The required result is a line count: how many lines in this data hold the word "SUZUKI". Give only that.

:: RECORDS SHOWN

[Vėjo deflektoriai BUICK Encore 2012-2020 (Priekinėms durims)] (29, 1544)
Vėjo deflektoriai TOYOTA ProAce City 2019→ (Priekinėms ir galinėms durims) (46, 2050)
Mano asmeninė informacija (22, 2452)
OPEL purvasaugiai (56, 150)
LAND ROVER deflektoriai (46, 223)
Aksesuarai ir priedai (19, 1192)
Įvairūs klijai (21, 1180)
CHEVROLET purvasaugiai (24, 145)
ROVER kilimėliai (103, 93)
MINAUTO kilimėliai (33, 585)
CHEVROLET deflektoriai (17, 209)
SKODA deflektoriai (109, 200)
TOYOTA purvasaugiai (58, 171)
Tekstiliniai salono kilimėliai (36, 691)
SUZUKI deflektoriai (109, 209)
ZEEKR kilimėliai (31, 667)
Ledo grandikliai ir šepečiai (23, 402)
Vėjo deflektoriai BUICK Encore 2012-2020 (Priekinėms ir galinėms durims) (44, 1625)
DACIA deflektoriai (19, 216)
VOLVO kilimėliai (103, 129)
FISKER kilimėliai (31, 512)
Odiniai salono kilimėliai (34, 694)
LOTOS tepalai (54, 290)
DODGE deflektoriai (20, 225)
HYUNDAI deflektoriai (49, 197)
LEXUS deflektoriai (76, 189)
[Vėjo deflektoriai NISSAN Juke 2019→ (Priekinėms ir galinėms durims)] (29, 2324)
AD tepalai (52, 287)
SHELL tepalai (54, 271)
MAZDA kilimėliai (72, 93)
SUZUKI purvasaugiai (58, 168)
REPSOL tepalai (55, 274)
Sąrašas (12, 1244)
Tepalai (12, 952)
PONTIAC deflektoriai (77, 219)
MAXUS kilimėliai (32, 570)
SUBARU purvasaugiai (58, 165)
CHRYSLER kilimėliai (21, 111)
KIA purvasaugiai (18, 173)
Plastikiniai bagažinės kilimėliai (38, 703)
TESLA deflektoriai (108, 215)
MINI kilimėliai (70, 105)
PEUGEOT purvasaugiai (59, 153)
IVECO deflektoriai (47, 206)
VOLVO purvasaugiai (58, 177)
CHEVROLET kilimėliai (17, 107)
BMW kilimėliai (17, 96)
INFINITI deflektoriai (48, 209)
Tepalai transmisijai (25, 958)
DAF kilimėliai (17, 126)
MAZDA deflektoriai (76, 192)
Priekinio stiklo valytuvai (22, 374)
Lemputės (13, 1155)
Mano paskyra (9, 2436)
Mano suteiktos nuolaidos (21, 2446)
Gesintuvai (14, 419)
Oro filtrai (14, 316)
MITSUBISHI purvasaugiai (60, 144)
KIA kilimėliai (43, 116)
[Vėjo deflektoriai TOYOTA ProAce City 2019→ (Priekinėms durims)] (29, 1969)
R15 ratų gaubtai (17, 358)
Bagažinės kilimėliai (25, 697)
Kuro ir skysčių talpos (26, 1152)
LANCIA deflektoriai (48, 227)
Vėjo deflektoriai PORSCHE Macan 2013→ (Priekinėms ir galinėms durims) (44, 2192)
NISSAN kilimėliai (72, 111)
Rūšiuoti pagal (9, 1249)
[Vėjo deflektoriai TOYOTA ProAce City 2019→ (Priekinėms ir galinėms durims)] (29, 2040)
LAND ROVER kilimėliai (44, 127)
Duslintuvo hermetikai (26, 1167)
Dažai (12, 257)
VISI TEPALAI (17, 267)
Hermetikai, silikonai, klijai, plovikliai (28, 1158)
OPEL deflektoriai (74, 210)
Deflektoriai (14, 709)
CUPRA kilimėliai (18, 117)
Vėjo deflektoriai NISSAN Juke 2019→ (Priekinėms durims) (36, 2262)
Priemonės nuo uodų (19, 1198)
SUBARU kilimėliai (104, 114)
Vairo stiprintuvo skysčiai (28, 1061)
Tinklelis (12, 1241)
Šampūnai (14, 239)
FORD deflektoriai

::::

| TASK OUTPUT |
2